Wednesday, August 20, 2008

France shocked by Afghan deaths

PARIS (Reuters) - France reacted in shock on Wednesday to the death of 10 of its soldiers in an ambush in Afghanistan and questions began to be asked about the country's worst military loss in 25 years.

President Nicolas Sarkozy, who flew to Kabul on Tuesday, said France was committed to its engagement in Afghanistan where it took part in the 2001 invasion to topple the Taliban.

But the opposition Socialists called for a parliamentary committee to meet and doubts were expressed about the official account of the incident in which the 10 soldiers were killed and 21 wounded in a fierce mountain battle.

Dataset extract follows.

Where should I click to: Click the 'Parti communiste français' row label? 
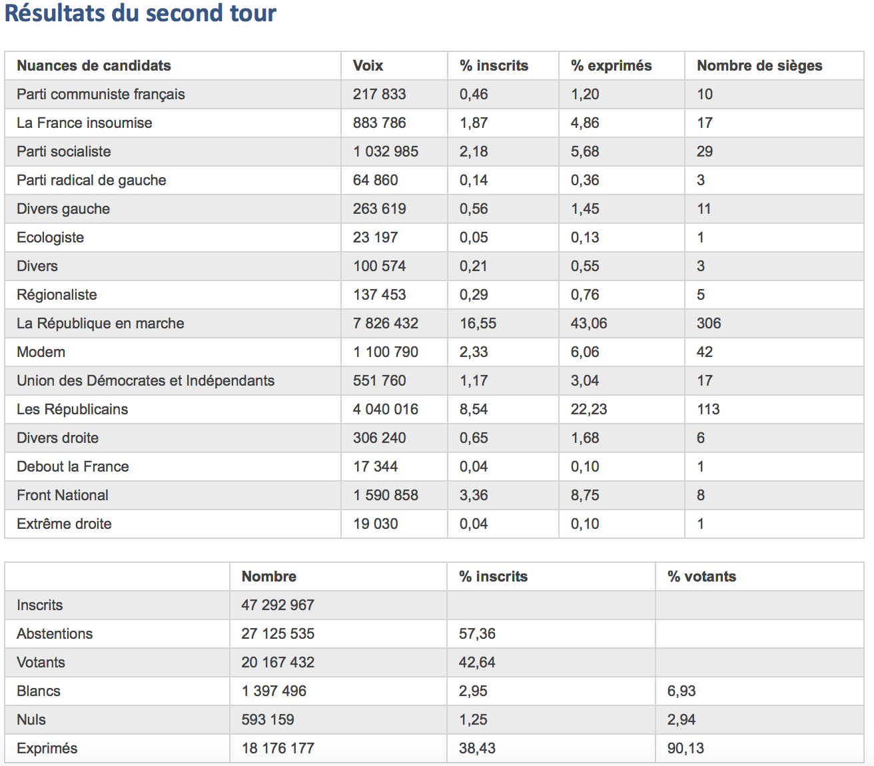[101, 95]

"Afghanistan -- should we leave?" ran the front-page headline of the Thursday edition of left-wing newspaper Liberation, which is strongly critical of Sarkozy's policies.

The daily Le Monde quoted an unidentified French soldier wounded in the ambush who said there had been communications breakdowns and long delays in relieving the outnumbered patrol.

It also said some soldiers had been hit by the allied air strikes called in to help them.

The Pentagon said there had been no reports of soldiers killed by close air support and the head of the French general staff denied on Tuesday there had been any major tactical errors made by the patrol.

But families of some of the men, whose bodies arrived in Paris on Wednesday night, reacted bitterly.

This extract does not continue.